Improving Pediatric Sepsis Outcomes (IPSO) is successfully challenging sepsis.
Every year, 80,000 children are hospitalized for sepsis in the U.S. Almost 5,000 children die from sepsis, more than from cancer, and 25 percent to 40 percent of those who survive sepsis suffer from long-term health issues.
Improving Pediatric Sepsis Outcomes (IPSO) is a national collaborative that aims to reduce sepsis-attributable mortality and improve survivor outcomes through early identification and timely treatment. Sepsis can be difficult to diagnose, and effective recognition is complex—requiring high levels of coordination. To meet the challenge, IPSO hospitals are simultaneously driving improvement in diagnostic processes, clinical care, infection prevention, lab, pharmacy, decision support, and data infrastructure—and doing so across multiple settings: ED, PICU, general care, hematology/oncology and transplant units.
More than 55 children’s hospitals are collaborating through IPSO to successfully challenge sepsis and generate ideas for improvement.

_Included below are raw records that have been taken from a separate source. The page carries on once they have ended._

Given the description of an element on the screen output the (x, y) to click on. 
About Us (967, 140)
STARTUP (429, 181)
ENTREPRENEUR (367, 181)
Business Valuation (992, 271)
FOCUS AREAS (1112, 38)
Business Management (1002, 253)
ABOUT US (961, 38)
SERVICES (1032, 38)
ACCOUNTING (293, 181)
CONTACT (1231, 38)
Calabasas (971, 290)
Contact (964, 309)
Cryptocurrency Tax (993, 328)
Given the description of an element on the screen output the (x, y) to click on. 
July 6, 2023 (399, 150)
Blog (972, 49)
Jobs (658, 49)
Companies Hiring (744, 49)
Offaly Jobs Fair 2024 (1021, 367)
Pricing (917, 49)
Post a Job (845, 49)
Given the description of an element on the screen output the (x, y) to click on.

Collaboration Leads to Significant Improvement
Collective data from collaborative hospitals demonstrates that IPSO strategies are succeeding in identifying sepsis earlier and initiating more timely treatment:
19%
decrease in sepsis-related mortality
30%
increase in sepsis patients being recognized
30%
increase in the use of sepsis recognition and diagnostic bundles
6%
decrease in hospital days per sepsis episodes
7%
decrease in time to first fluid bolus
10%
decrease in time to first IV antibiotic
Growing Data Sets Open the Gates for New Knowledge
The IPSO data sets are large enough to answer important research questions about ideal identification and treatment for pediatric sepsis patients.
- 49,000 IPSO Sepsis Episodes
- 171,000 IPSO Suspected Infection
- 13,000 IPSO Critical Sepsis Episodes
- 220,000 Total Sepsis Episodes—largest sepsis data set in pediatrics
Pediatric Sepsis Guidelines Released by Surviving Sepsis Campaign
The Surviving Sepsis Campaign, which included several members of the IPSO leadership group, released its first evidence-based guidelines for the pediatric patient population “Surviving Sepsis Campaign International Guidelines for the Management of Septic Shock and Sepsis-Associated Organ Dysfunction in Children”. IPSO’s treatment bundles are well aligned with the new guidelines.

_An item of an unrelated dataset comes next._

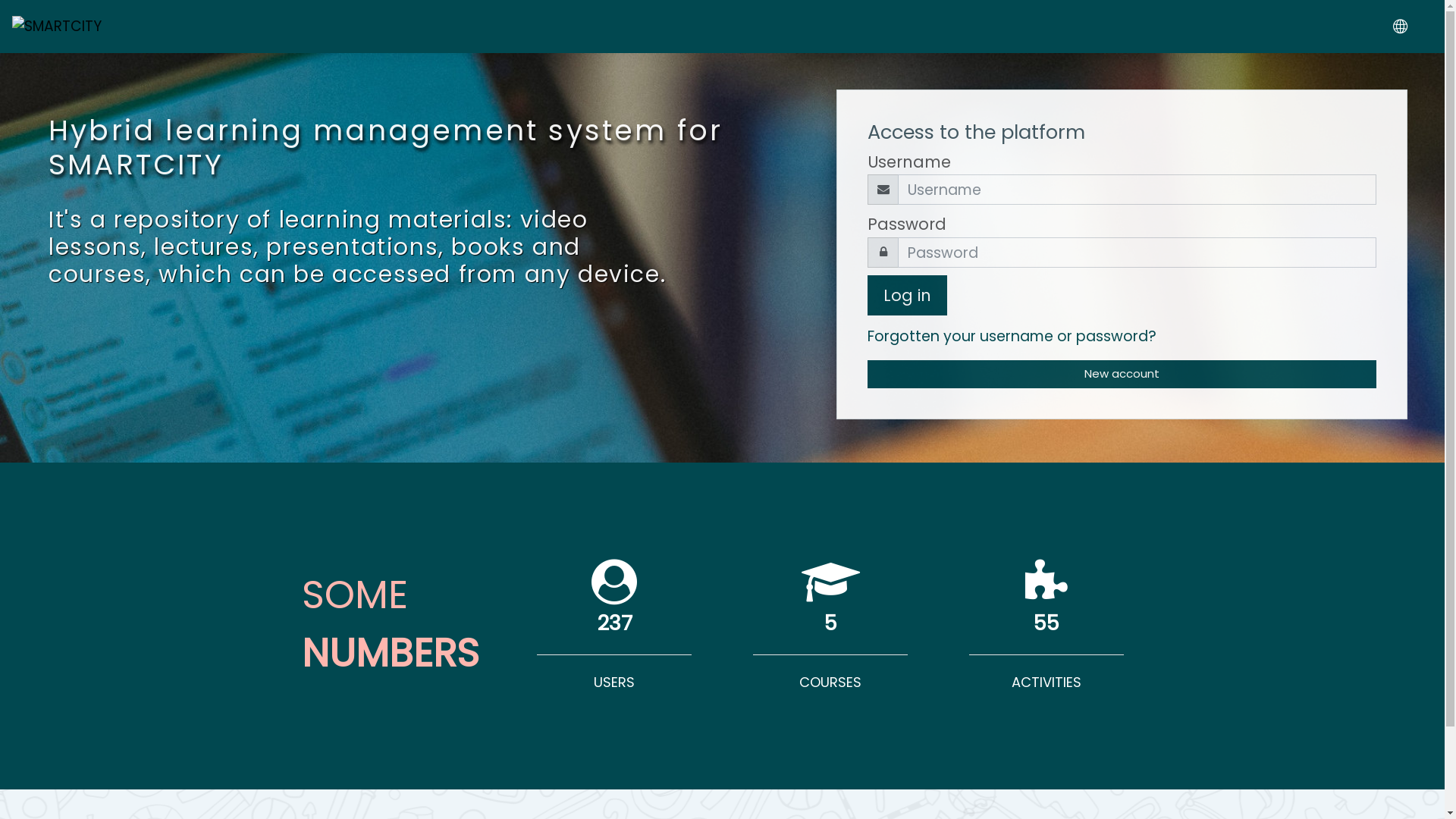
New account Element type: text (1121, 374)
Forgotten your username or password? Element type: text (1011, 336)
Log in Element type: text (907, 295)
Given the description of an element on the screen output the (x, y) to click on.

5 Key Processes to Affect Outcomes
Evidence shows the five key processes accelerate progress toward reducing mortality and hospital-onsetsevere sepsis. IPSO sites remain focused on these processes and are continuing to improve.
- Sepsis screening
- Sepsis huddle
- Order set utilization
- Time to first fluid bolus
- Time to first IV antibiotic
Participation Leads to Improved Data Infrastructure
Collaboration resulted in improved information by:
- Closing gaps in sepsis patient documentation.
- Standardizing sepsis documentation and tools.
- Addressing sepsis coding inconsistencies.
- Accessing data previously fragmented in multiple systems.
Collaboration improved EMR capability by:
- Facilitating clinical decision support; e.g., trigger tools, best practice alerts.
- Improving EMR documentation.
- Automating sepsis data collection.
- Shared queries/reports for EPIC, Cerner, etc.